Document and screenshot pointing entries
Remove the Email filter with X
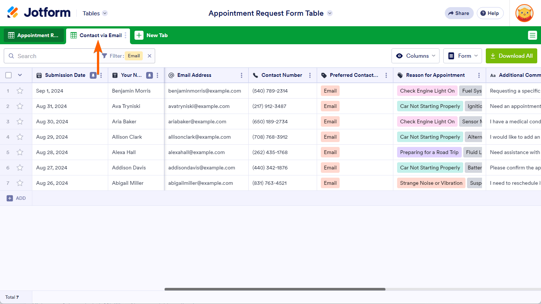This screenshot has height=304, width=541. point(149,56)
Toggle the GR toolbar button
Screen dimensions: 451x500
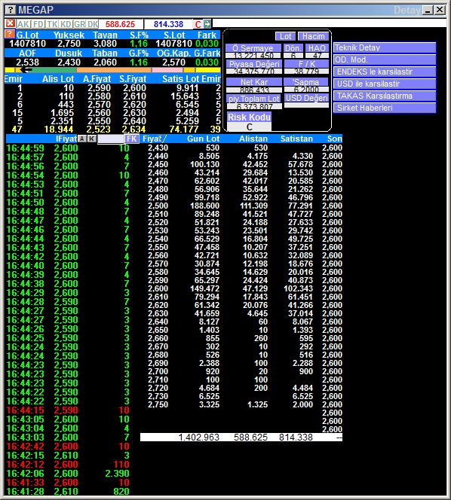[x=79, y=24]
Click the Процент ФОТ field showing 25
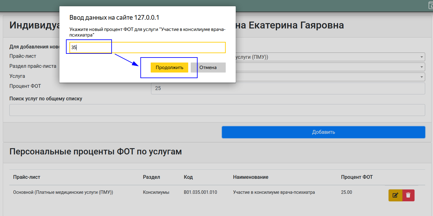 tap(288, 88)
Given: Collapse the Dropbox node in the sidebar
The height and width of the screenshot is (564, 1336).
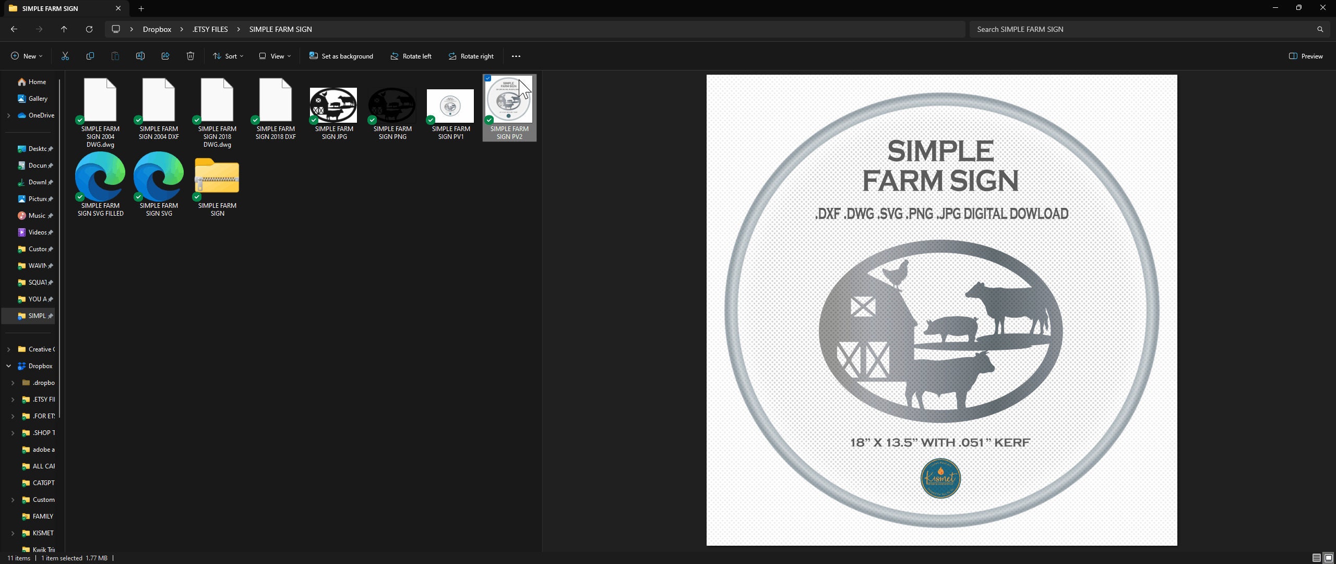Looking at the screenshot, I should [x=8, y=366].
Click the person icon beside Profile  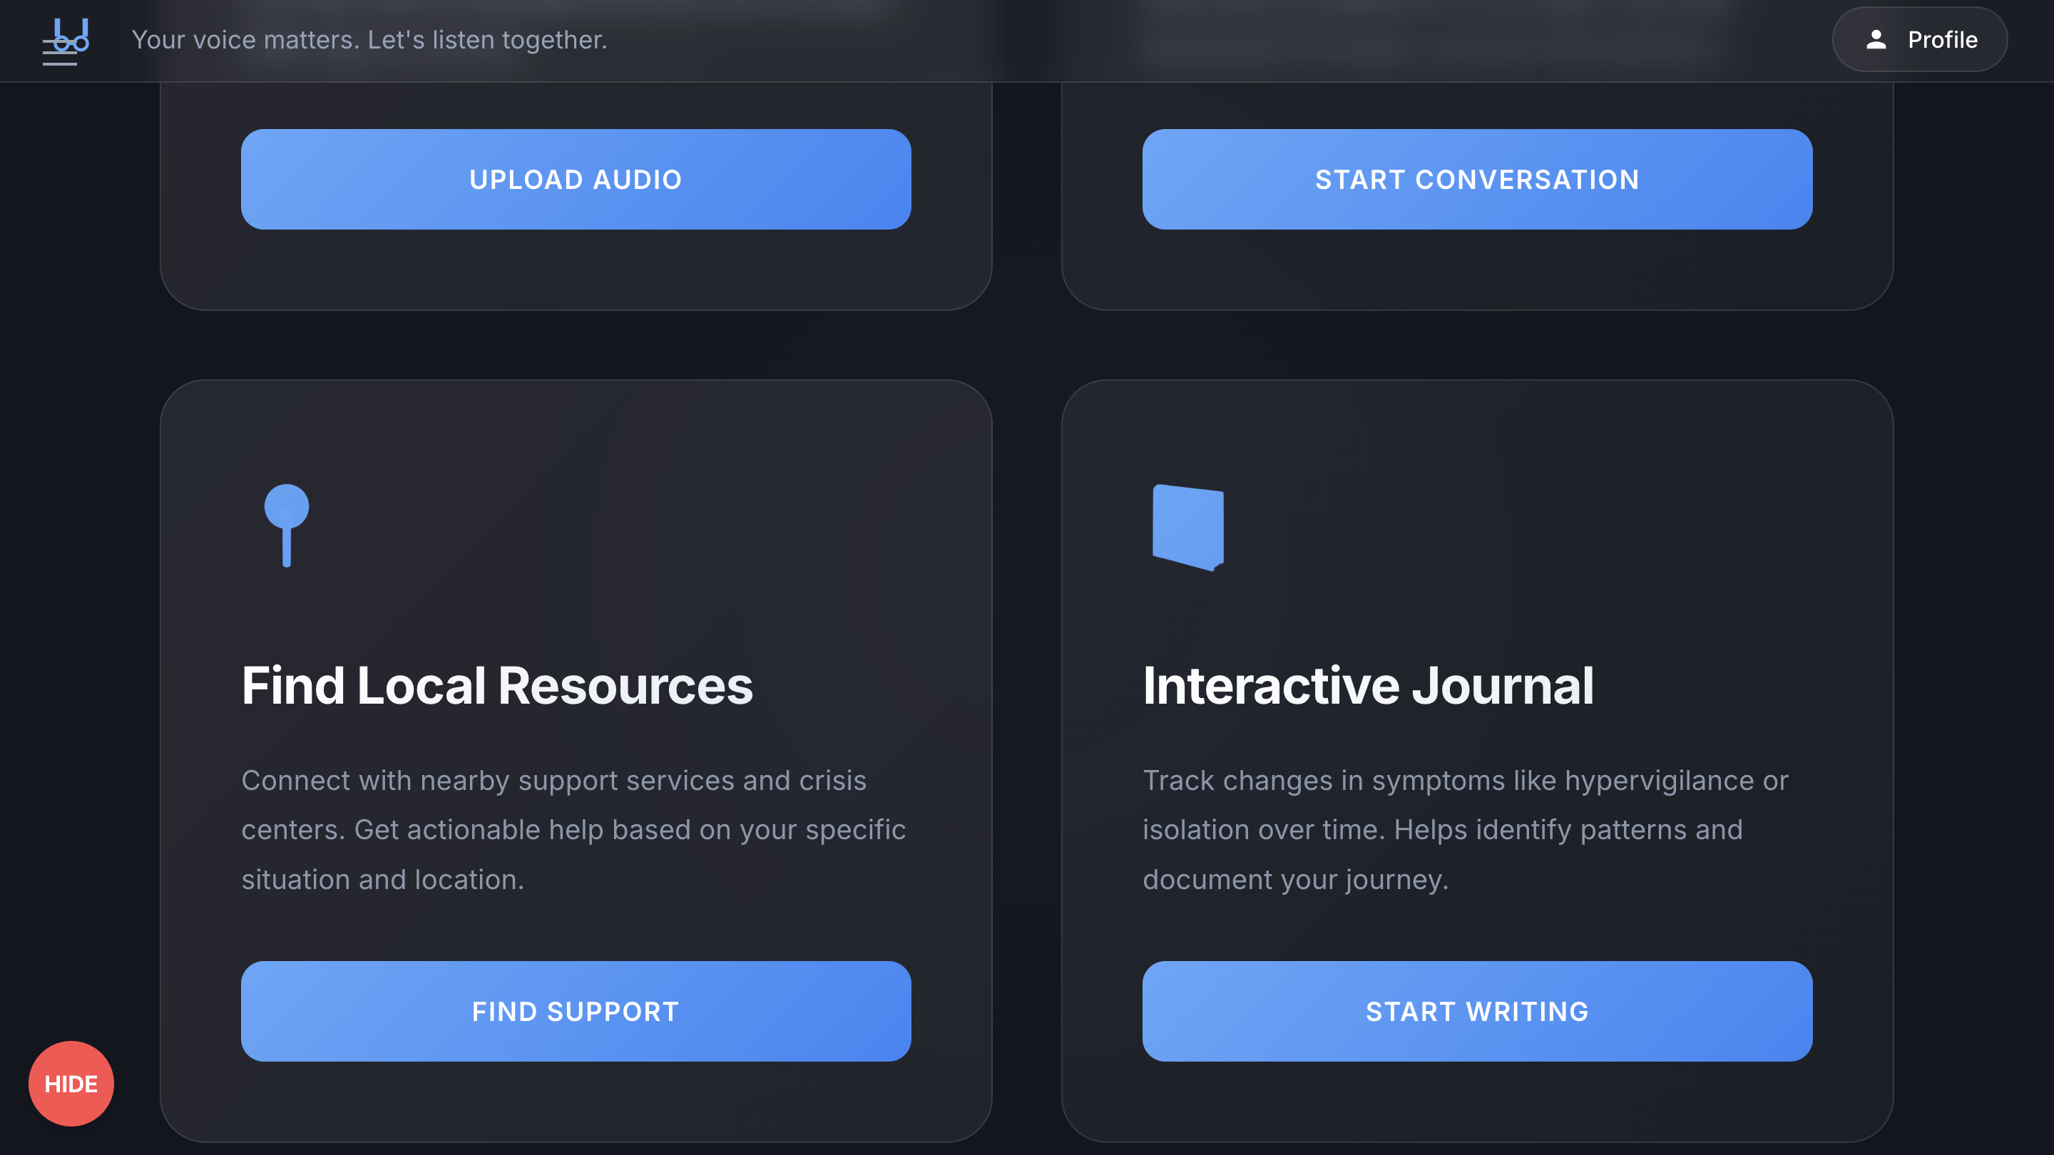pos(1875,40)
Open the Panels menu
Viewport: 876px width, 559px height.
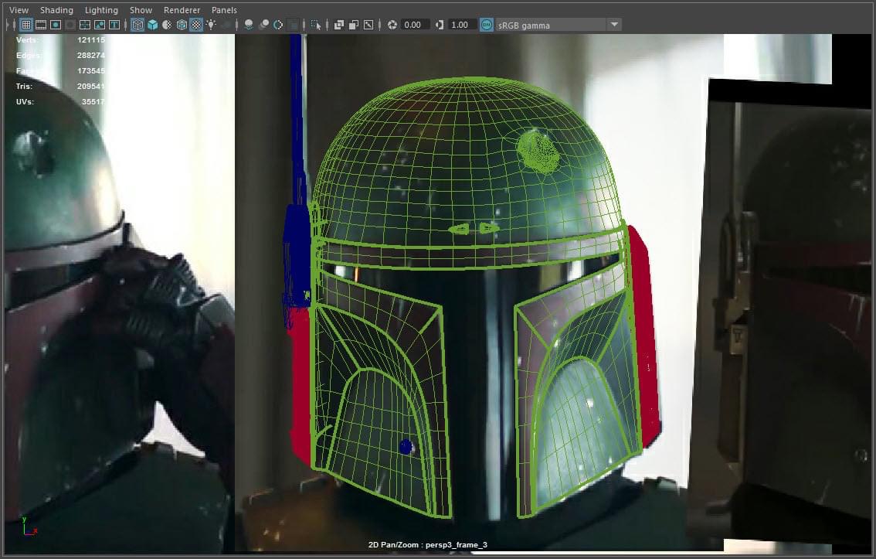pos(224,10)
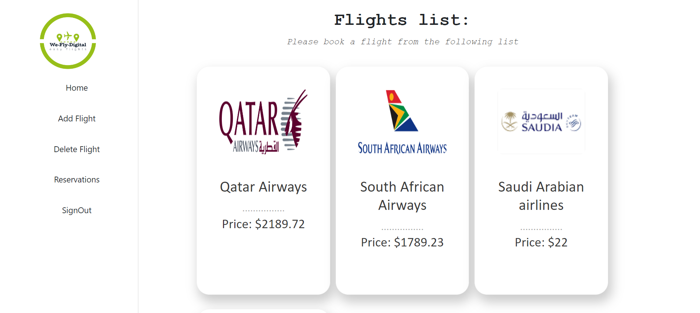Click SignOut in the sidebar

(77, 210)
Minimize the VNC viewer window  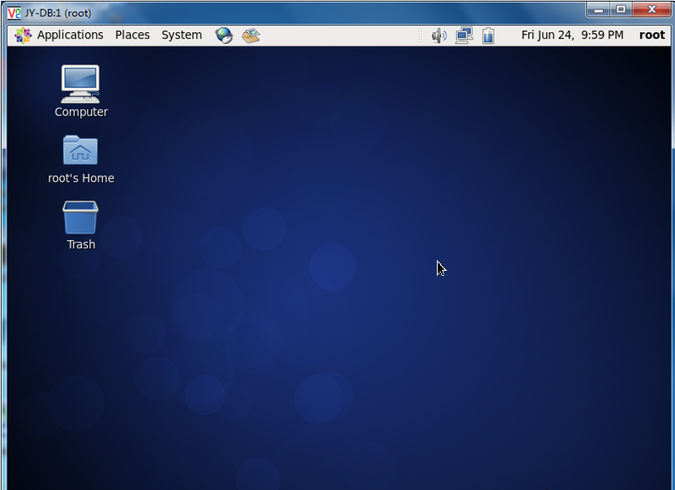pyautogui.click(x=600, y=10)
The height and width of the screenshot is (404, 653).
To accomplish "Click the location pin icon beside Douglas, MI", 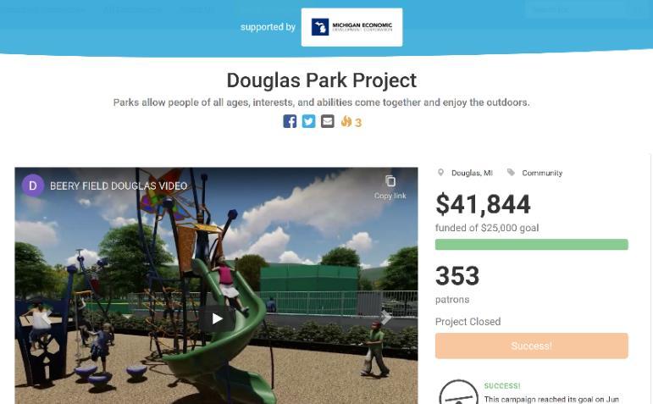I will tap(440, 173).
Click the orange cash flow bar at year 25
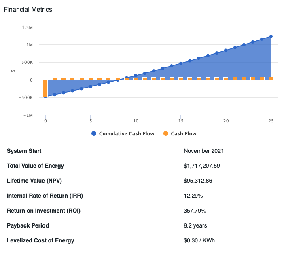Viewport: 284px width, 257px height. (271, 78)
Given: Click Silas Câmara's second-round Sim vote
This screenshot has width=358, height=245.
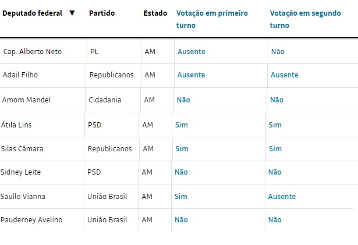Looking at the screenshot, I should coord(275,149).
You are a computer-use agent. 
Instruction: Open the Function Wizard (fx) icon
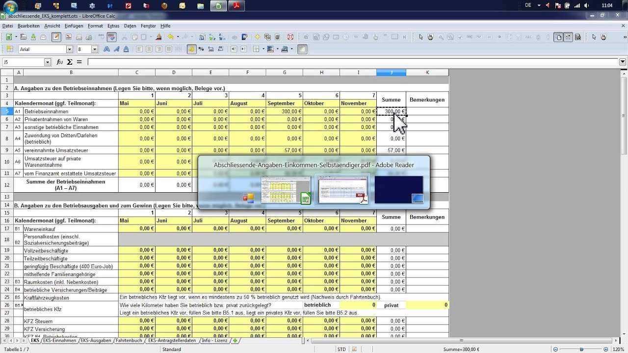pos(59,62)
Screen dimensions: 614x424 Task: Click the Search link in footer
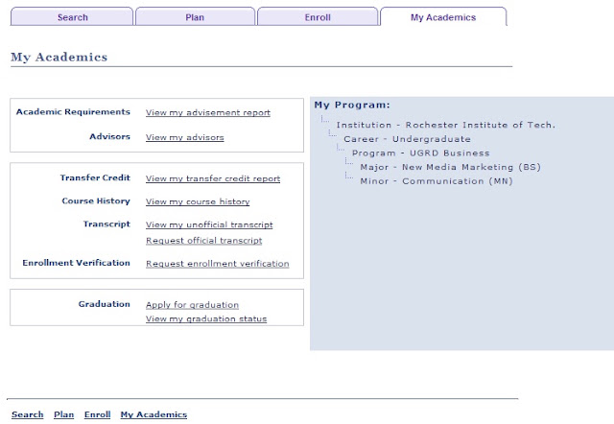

## TASK BRIEF
Reproduce everything in the listing from the line containing "Given: Click Silas" down to the end of the listing, omitting the pictures.

## REPLY
Given: Click Silas Câmara's second-round Sim vote
This screenshot has width=358, height=245.
Looking at the screenshot, I should coord(275,149).
You are a computer-use agent. 
Instruction: Open the Function Wizard (fx) icon
pos(59,62)
Screen dimensions: 614x424 Task: Click the Search link in footer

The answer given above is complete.